* TASK OBJECTIVE
Update the part of the items that opens with the line containing "1396x717 pixels. At" and runs to the end, replacing "Compressor" with "Reverb" and keeping all else the same. Leave the pictures out of your answer.

* DATA ROWS
+ + + + +
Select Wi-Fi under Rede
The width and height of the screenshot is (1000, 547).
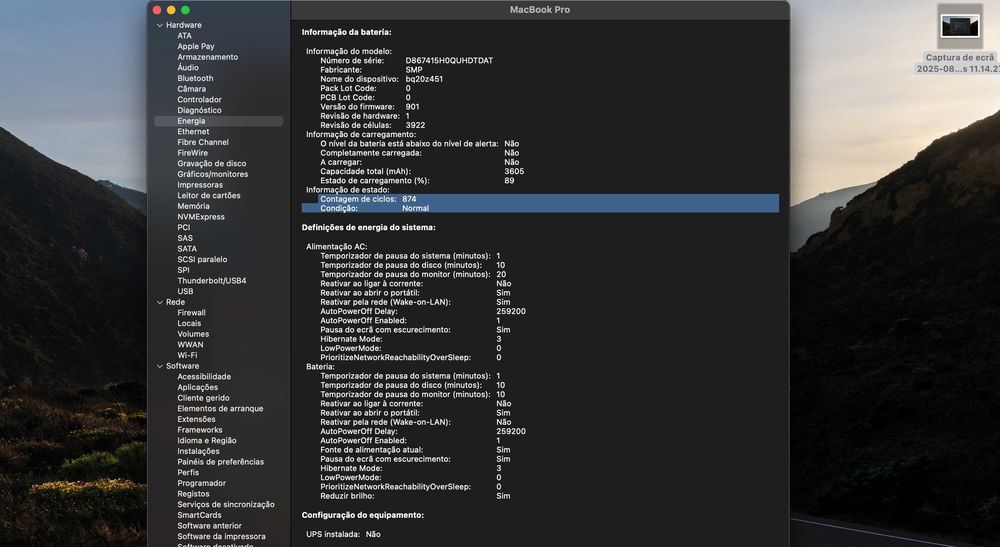click(187, 355)
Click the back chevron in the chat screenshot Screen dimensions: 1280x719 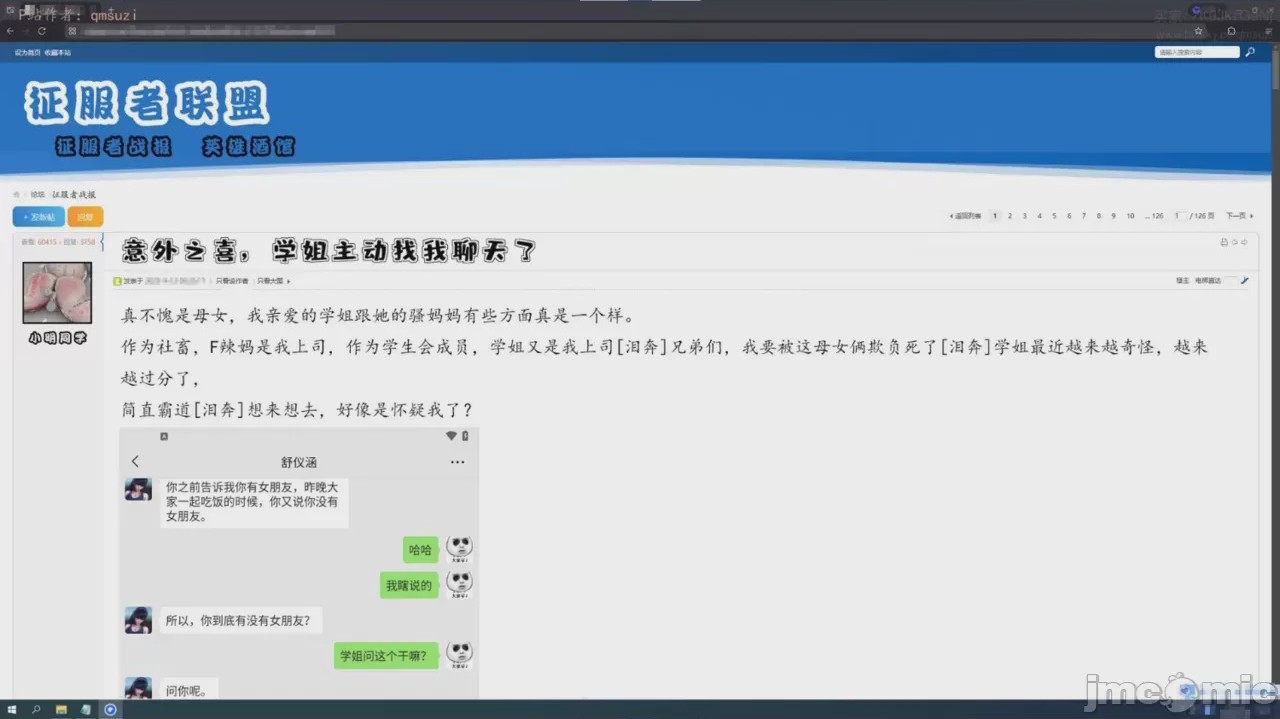tap(136, 461)
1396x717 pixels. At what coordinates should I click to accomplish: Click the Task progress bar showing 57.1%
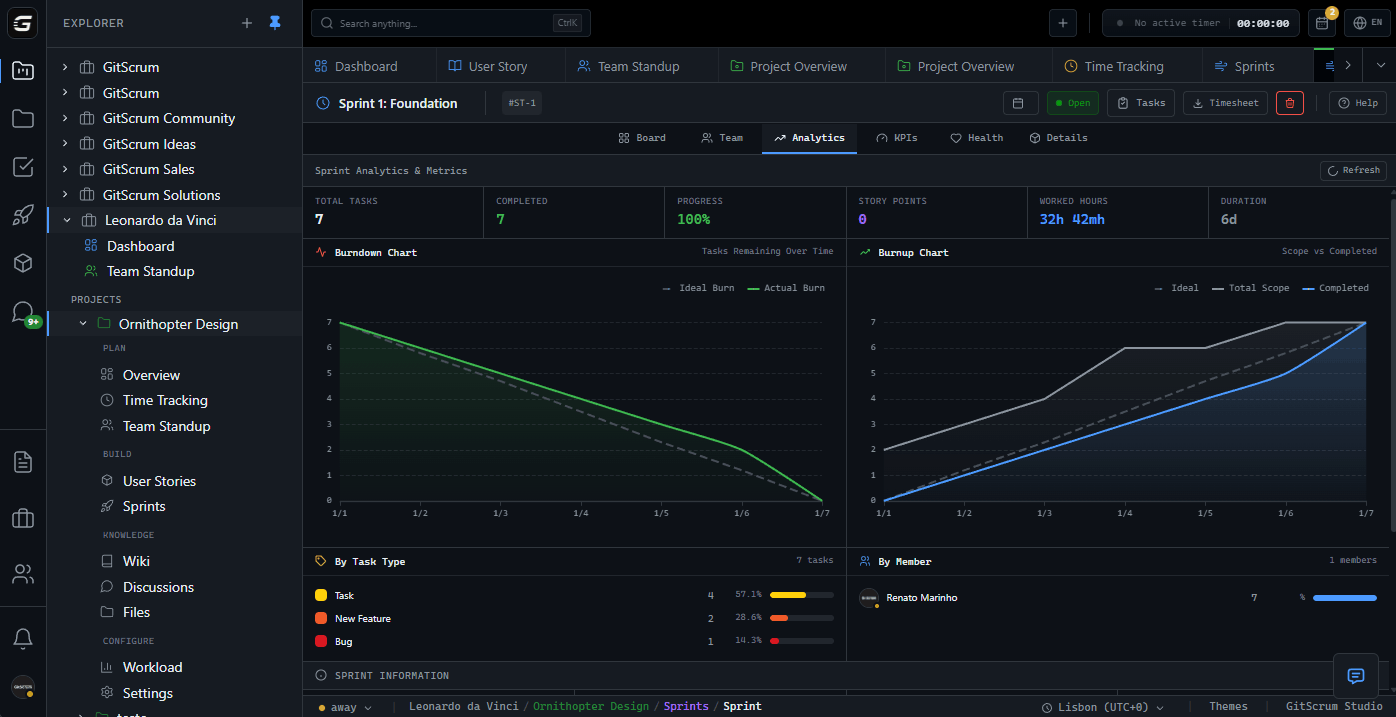coord(803,593)
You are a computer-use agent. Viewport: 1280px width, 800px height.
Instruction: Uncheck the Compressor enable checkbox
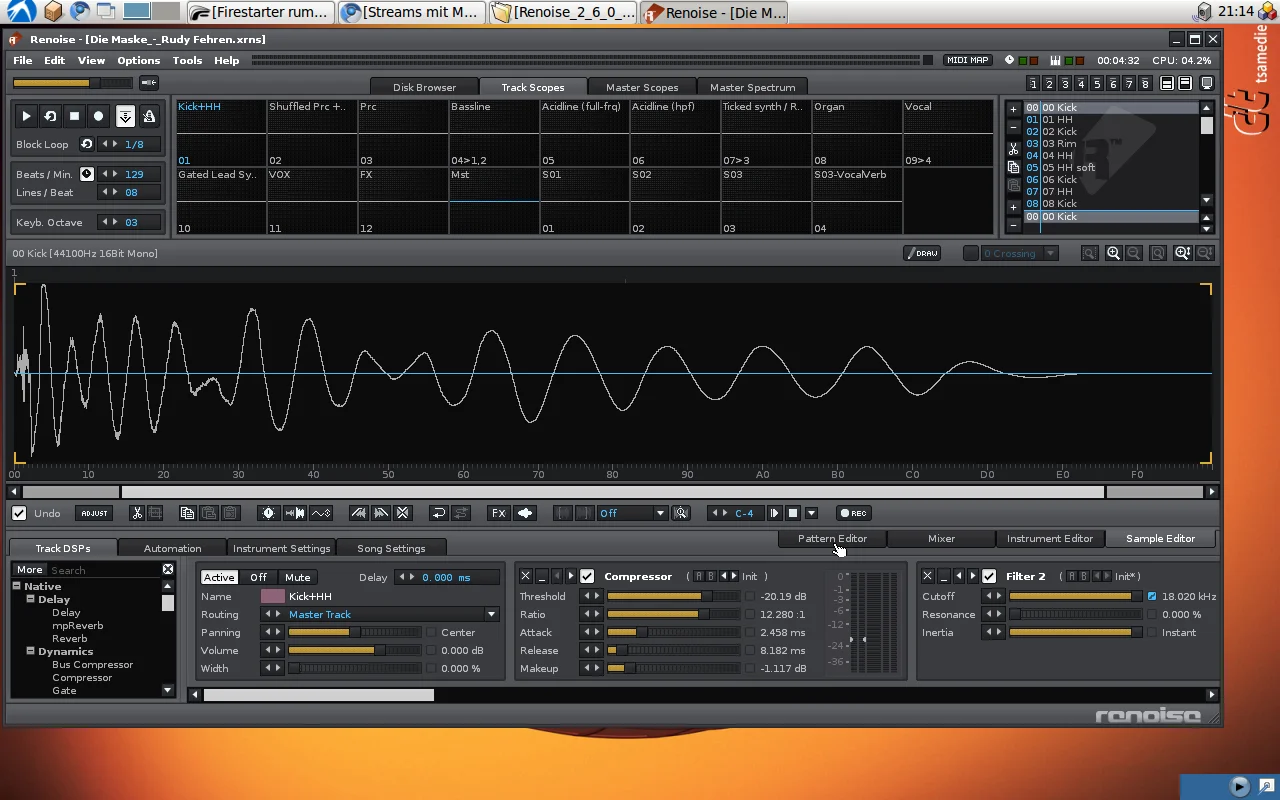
+ + + + +
* ANSWER TO THIS EXERCISE
1396x717 pixels. At what coordinates should I click to accomplish: Click the Task progress bar showing 57.1%
coord(803,593)
You are a computer-use agent. Viewport: 1280px width, 800px height.
Instruction: Uncheck the Reverb enable checkbox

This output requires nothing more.